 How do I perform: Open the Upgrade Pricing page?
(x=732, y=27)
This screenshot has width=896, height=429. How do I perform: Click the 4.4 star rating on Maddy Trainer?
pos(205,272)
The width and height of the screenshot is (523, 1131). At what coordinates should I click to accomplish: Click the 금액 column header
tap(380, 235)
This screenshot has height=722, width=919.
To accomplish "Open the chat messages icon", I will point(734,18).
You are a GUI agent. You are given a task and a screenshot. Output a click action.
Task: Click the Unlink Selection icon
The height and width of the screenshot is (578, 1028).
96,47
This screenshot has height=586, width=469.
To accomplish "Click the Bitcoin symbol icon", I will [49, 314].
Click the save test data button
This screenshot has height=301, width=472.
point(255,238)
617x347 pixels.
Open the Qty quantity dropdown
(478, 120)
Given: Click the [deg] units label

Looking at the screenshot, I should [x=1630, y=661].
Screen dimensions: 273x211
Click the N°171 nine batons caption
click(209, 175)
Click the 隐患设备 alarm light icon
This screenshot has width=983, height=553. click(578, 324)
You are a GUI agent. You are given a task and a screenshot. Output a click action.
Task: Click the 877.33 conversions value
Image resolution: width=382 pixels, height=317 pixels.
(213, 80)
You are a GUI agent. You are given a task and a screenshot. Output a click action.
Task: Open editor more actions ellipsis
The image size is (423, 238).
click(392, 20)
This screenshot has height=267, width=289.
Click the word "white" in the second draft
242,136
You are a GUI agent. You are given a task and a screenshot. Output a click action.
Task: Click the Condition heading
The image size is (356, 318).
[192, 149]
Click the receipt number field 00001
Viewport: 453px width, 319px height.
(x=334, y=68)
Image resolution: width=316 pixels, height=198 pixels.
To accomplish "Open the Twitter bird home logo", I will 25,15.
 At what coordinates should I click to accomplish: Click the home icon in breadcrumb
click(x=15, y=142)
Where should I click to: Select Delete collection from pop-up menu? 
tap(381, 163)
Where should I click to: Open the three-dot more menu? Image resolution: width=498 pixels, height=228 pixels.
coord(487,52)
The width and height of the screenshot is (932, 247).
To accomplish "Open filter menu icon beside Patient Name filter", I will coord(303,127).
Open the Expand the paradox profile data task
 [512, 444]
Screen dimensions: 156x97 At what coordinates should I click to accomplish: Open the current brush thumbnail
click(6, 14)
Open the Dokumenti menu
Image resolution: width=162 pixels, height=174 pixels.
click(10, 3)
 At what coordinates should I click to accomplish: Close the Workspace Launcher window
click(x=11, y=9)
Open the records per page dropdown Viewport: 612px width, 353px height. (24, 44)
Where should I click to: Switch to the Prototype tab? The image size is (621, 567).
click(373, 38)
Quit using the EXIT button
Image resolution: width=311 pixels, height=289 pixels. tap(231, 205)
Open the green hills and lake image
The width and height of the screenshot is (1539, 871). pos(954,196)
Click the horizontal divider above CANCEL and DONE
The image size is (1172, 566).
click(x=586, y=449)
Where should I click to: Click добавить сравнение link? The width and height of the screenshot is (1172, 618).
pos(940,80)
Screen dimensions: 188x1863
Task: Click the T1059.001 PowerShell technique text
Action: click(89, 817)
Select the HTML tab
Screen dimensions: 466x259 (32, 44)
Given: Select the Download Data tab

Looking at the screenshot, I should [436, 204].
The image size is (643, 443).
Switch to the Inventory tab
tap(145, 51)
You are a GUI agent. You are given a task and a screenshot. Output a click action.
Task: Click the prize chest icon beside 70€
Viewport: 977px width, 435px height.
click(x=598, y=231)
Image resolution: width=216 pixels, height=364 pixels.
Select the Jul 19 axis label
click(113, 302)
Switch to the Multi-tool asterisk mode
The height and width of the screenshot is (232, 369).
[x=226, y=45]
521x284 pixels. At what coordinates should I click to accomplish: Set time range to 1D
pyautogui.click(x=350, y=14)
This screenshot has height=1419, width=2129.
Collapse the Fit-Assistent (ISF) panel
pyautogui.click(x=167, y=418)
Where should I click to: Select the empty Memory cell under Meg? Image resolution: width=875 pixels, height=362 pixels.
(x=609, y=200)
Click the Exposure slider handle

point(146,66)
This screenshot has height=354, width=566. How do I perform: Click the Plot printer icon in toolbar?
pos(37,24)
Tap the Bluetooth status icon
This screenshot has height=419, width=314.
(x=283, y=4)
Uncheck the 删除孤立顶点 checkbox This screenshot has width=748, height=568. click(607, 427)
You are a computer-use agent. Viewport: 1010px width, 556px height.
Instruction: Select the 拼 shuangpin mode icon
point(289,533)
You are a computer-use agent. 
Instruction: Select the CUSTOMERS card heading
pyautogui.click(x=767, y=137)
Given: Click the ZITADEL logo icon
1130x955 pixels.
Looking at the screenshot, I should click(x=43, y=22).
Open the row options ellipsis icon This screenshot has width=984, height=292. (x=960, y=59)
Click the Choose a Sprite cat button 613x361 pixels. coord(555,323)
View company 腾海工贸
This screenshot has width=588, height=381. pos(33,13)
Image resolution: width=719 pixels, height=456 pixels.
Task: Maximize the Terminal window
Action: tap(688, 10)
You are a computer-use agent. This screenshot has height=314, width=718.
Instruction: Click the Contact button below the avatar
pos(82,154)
________
_EXERCISE_:
Please return each line of the data above in which the word "ellipsis" occurs.

_WRITTEN ANSWER_:
Task: Open editor more actions ellipsis
Open the row options ellipsis icon This screenshot has width=984, height=292. (x=960, y=59)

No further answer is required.